_Data to examine:_
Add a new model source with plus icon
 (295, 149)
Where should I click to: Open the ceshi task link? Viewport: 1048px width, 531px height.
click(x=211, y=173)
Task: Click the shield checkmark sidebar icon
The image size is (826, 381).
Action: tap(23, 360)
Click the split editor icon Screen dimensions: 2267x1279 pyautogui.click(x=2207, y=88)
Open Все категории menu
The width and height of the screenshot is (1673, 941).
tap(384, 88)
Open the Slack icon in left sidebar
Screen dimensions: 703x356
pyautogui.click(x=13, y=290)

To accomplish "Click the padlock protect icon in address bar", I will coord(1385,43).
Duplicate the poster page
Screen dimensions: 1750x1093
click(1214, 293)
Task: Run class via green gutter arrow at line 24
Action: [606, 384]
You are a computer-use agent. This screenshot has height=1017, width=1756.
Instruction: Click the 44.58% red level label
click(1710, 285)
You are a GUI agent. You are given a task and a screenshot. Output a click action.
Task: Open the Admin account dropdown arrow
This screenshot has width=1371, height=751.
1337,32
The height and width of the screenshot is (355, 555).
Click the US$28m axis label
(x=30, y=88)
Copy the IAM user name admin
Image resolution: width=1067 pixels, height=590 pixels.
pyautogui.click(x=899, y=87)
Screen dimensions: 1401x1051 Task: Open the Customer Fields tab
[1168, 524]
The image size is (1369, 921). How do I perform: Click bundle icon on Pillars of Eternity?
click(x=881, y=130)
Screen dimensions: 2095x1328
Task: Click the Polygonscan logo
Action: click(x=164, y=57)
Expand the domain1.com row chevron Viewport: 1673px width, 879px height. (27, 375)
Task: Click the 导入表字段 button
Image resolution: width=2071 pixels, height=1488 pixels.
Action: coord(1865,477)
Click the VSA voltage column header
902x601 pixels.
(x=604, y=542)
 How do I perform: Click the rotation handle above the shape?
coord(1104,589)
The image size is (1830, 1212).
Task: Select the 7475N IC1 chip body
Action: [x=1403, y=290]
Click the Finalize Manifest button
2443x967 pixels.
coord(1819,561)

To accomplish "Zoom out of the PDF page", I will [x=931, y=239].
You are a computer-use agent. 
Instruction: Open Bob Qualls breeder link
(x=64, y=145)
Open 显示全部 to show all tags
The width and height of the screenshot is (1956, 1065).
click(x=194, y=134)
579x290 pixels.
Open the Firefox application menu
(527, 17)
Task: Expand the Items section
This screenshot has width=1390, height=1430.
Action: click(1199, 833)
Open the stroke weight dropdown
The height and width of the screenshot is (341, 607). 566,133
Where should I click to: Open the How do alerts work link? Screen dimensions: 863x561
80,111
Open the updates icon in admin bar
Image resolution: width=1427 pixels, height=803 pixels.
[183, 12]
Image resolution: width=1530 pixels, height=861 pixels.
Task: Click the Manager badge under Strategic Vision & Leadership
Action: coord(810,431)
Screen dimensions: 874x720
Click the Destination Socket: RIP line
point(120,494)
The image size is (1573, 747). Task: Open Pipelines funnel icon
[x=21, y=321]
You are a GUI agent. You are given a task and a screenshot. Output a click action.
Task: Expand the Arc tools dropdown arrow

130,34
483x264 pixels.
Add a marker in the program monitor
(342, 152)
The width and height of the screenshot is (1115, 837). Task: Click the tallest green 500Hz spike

_Task instructions:_ Report every line containing the string "sidebar" in the material.

_Solution for this exercise:_
Task: Click the shield checkmark sidebar icon
Open the Slack icon in left sidebar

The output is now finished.